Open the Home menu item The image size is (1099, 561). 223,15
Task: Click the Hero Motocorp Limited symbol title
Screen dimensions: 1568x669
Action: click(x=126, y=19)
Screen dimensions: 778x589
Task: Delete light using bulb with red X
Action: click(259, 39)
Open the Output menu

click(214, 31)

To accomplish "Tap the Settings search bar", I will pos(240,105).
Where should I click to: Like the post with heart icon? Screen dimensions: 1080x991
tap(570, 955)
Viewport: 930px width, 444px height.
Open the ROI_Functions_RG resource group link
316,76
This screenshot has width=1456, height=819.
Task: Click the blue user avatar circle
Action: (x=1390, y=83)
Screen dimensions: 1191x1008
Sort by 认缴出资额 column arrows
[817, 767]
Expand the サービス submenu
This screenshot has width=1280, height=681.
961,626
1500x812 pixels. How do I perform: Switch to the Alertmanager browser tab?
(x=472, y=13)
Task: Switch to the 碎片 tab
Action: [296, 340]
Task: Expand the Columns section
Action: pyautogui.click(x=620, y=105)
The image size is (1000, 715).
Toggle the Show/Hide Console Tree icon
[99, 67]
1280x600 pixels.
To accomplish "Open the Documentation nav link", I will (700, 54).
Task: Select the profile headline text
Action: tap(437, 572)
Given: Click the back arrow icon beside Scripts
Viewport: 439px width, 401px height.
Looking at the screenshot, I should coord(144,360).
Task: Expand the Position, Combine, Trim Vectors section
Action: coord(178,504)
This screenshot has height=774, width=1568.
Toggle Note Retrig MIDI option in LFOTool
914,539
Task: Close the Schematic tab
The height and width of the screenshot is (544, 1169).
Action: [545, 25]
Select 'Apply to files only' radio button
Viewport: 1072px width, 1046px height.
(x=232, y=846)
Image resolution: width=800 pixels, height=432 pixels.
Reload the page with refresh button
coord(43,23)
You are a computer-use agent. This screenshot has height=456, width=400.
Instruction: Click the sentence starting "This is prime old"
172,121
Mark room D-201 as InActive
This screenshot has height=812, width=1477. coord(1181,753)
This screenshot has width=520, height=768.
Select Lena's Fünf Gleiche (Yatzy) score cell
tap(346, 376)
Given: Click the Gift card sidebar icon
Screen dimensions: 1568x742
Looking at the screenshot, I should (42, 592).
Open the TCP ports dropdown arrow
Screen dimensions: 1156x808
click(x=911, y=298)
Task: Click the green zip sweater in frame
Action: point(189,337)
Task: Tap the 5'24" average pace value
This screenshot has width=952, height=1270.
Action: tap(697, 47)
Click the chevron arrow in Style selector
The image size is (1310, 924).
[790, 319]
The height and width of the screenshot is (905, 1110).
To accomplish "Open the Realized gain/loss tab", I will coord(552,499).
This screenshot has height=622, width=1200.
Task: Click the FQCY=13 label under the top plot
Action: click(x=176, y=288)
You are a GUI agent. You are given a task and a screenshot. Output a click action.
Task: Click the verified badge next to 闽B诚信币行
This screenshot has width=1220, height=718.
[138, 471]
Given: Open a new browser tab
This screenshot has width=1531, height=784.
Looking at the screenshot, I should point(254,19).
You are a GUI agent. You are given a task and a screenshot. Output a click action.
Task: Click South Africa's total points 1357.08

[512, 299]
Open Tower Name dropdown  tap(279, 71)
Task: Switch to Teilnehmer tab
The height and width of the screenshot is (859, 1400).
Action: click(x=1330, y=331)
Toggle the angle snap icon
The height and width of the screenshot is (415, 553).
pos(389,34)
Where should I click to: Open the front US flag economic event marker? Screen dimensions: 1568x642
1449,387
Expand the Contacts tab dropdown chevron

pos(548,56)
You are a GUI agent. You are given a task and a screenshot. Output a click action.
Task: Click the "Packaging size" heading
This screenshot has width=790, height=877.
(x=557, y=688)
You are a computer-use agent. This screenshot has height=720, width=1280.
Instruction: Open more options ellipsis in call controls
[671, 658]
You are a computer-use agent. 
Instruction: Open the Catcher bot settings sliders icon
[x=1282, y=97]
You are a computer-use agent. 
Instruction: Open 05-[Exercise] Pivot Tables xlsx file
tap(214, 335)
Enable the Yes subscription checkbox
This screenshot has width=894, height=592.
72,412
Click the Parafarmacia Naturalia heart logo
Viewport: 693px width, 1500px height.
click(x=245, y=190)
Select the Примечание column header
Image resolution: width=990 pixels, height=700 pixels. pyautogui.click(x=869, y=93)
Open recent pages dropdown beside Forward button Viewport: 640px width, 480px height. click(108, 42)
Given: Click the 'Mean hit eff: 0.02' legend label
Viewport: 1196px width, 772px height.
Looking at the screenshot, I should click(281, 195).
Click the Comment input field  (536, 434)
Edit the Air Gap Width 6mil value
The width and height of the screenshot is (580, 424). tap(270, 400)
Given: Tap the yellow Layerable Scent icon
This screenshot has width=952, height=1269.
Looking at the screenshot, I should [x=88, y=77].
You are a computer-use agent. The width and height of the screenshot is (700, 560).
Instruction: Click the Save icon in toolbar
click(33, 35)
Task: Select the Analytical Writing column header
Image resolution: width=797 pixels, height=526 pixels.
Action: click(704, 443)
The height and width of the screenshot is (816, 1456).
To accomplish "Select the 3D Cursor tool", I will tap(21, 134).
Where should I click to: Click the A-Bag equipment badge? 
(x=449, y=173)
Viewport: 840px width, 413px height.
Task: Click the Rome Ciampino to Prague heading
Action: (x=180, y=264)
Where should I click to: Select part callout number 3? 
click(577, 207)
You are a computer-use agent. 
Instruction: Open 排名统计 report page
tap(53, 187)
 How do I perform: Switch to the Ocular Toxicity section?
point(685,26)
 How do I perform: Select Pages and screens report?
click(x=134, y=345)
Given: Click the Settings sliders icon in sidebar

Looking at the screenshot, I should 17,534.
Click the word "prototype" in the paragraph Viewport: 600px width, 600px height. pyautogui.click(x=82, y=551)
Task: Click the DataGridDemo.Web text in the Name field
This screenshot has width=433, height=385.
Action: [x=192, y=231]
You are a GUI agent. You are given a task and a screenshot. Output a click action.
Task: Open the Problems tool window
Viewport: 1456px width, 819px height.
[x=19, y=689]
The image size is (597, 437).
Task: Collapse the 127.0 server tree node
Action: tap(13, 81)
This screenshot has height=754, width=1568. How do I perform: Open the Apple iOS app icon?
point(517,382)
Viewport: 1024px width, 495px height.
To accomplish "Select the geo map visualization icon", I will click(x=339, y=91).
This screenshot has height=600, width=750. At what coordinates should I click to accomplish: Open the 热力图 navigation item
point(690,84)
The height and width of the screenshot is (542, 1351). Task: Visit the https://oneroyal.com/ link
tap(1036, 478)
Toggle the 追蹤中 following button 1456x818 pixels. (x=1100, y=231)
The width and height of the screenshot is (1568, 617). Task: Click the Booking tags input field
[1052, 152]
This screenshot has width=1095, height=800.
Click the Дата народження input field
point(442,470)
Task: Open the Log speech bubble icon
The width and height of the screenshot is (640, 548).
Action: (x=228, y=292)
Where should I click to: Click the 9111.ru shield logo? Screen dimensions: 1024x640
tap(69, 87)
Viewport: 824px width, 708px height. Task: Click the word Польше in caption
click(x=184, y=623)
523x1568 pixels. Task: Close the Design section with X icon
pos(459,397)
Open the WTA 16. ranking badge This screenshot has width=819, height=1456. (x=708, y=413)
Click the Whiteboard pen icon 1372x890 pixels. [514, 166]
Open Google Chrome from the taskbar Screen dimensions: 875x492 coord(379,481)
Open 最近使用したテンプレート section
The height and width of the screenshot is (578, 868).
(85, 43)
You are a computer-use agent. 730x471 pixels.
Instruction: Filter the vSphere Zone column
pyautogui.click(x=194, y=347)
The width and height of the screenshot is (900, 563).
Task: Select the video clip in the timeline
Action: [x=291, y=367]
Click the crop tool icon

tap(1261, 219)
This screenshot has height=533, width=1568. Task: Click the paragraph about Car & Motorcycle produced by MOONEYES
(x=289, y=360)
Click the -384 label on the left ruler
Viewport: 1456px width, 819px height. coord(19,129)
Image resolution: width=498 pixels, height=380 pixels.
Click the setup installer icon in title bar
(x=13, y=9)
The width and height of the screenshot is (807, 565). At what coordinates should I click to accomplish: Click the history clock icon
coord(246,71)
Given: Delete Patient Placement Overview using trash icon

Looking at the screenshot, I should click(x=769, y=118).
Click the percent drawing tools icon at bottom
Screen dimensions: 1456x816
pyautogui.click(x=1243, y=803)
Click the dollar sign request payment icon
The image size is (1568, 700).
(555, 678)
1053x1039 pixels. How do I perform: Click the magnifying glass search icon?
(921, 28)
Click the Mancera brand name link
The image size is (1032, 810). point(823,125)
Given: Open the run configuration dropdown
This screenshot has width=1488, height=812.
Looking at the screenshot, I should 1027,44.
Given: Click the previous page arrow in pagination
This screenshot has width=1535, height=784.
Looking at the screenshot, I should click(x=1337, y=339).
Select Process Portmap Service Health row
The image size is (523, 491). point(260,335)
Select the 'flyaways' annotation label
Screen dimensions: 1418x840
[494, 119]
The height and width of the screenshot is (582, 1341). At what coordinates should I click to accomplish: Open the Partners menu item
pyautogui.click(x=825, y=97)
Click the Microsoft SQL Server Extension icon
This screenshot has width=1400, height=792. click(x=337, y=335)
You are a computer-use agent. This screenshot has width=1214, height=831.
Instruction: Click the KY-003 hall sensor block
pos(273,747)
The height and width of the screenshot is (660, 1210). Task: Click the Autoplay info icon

→ **INSTRUCTIONS TO FOLLOW**: Can you write out again, character for character, the records from the line with "Edit the Air Gap Width 6mil value" to the line with "point(517,382)", both of those lines included?

→ **EXERCISE RESPONSE**:
Edit the Air Gap Width 6mil value
The width and height of the screenshot is (580, 424). tap(270, 400)
Given: Tap the yellow Layerable Scent icon
This screenshot has width=952, height=1269.
Looking at the screenshot, I should [x=88, y=77].
You are a computer-use agent. The width and height of the screenshot is (700, 560).
Instruction: Click the Save icon in toolbar
click(33, 35)
Task: Select the Analytical Writing column header
Image resolution: width=797 pixels, height=526 pixels.
Action: click(704, 443)
The height and width of the screenshot is (816, 1456).
To accomplish "Select the 3D Cursor tool", I will tap(21, 134).
Where should I click to: Click the A-Bag equipment badge? 
(x=449, y=173)
Viewport: 840px width, 413px height.
Task: Click the Rome Ciampino to Prague heading
Action: (x=180, y=264)
Where should I click to: Select part callout number 3? 
click(577, 207)
You are a computer-use agent. 
Instruction: Open 排名统计 report page
tap(53, 187)
 How do I perform: Switch to the Ocular Toxicity section?
point(685,26)
 How do I perform: Select Pages and screens report?
click(x=134, y=345)
Given: Click the Settings sliders icon in sidebar

Looking at the screenshot, I should 17,534.
Click the word "prototype" in the paragraph Viewport: 600px width, 600px height. pyautogui.click(x=82, y=551)
Task: Click the DataGridDemo.Web text in the Name field
This screenshot has width=433, height=385.
Action: [x=192, y=231]
You are a GUI agent. You are given a task and a screenshot. Output a click action.
Task: Open the Problems tool window
Viewport: 1456px width, 819px height.
[x=19, y=689]
The image size is (597, 437).
Task: Collapse the 127.0 server tree node
Action: tap(13, 81)
This screenshot has height=754, width=1568. How do I perform: Open the Apple iOS app icon?
point(517,382)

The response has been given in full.